[Element and text location data]
-*-

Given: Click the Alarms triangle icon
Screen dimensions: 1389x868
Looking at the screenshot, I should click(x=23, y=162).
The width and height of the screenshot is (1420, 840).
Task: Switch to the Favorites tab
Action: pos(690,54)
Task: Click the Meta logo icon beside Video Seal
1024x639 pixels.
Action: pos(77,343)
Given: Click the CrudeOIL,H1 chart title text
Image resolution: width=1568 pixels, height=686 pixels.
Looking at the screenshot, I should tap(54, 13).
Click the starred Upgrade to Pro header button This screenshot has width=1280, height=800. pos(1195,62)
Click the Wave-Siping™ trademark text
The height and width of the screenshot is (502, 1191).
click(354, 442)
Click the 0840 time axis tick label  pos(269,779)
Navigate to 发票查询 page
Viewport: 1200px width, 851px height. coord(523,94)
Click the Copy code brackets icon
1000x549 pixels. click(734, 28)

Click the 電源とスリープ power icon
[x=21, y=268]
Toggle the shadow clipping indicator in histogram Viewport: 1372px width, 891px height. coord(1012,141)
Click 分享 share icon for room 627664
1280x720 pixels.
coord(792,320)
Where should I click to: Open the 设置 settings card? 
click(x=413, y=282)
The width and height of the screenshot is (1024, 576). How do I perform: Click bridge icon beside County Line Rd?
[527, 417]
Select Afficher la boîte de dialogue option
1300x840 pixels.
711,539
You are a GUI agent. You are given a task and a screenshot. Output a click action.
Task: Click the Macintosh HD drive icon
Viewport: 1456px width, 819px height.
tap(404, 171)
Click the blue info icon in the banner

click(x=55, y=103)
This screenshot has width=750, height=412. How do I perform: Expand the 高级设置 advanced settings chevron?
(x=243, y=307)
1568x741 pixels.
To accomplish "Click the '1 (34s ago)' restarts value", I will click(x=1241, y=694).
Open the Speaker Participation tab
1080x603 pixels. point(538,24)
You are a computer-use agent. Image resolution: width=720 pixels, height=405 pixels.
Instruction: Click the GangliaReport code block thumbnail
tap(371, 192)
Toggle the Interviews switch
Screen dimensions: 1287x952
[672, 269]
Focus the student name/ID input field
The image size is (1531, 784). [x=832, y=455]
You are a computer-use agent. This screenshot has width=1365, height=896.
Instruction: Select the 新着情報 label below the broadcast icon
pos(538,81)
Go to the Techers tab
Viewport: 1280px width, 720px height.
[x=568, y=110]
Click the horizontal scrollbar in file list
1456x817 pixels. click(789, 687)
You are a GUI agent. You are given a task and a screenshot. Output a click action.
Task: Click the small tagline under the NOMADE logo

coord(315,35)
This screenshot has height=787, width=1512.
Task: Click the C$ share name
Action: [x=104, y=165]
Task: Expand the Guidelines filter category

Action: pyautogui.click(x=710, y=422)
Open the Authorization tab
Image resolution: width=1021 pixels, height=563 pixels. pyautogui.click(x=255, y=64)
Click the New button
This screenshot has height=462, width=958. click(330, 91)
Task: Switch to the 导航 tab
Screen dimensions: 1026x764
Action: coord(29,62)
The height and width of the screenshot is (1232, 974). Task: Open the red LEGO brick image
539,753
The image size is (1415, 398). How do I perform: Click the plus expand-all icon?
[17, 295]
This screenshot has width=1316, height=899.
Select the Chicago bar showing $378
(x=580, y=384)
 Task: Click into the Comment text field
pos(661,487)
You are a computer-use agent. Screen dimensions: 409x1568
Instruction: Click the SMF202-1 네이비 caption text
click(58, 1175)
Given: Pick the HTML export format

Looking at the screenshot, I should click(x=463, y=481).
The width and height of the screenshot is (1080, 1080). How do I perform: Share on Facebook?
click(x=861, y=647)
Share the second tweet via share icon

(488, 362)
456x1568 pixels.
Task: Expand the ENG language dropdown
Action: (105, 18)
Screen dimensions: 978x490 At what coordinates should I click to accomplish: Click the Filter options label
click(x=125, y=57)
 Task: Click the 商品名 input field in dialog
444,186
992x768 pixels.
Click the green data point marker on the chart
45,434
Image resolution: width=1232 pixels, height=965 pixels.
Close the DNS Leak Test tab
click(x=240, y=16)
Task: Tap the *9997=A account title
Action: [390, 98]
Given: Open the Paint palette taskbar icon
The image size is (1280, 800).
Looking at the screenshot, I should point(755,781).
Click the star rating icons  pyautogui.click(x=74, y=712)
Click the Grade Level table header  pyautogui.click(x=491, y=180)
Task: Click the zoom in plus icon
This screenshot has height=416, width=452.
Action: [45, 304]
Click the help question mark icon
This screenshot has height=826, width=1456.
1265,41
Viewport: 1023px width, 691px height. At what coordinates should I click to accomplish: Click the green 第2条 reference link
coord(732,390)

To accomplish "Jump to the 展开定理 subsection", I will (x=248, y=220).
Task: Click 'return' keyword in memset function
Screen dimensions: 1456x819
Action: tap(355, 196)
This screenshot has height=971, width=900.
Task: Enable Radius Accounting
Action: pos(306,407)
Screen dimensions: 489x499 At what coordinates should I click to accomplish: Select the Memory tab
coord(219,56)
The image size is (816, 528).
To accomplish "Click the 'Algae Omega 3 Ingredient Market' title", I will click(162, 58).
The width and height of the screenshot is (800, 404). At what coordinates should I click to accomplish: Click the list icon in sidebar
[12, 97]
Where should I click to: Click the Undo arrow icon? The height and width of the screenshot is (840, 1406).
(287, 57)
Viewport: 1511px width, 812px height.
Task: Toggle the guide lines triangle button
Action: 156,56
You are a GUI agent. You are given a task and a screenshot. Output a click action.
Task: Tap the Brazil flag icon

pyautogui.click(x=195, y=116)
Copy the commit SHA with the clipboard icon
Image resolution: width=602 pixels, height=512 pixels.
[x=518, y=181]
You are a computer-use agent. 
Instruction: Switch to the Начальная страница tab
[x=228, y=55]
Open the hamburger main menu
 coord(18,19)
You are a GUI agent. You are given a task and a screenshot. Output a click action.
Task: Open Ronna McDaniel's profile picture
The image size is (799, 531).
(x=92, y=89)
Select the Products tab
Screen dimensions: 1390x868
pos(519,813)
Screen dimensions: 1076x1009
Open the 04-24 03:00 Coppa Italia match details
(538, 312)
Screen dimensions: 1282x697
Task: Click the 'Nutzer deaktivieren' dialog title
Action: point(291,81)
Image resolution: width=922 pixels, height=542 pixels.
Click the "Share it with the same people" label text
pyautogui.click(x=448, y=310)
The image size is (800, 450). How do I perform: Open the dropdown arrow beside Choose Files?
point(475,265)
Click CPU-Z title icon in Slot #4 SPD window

-*-

Could you return, unchanged, the lines of the material from the line containing "Image resolution: width=922" through the end of the material, including both of those ends?

» RESPONSE TO THE EXERCISE
Image resolution: width=922 pixels, height=542 pixels.
Click the "Share it with the same people" label text
pyautogui.click(x=448, y=310)
The image size is (800, 450). How do I perform: Open the dropdown arrow beside Choose Files?
point(475,265)
Click CPU-Z title icon in Slot #4 SPD window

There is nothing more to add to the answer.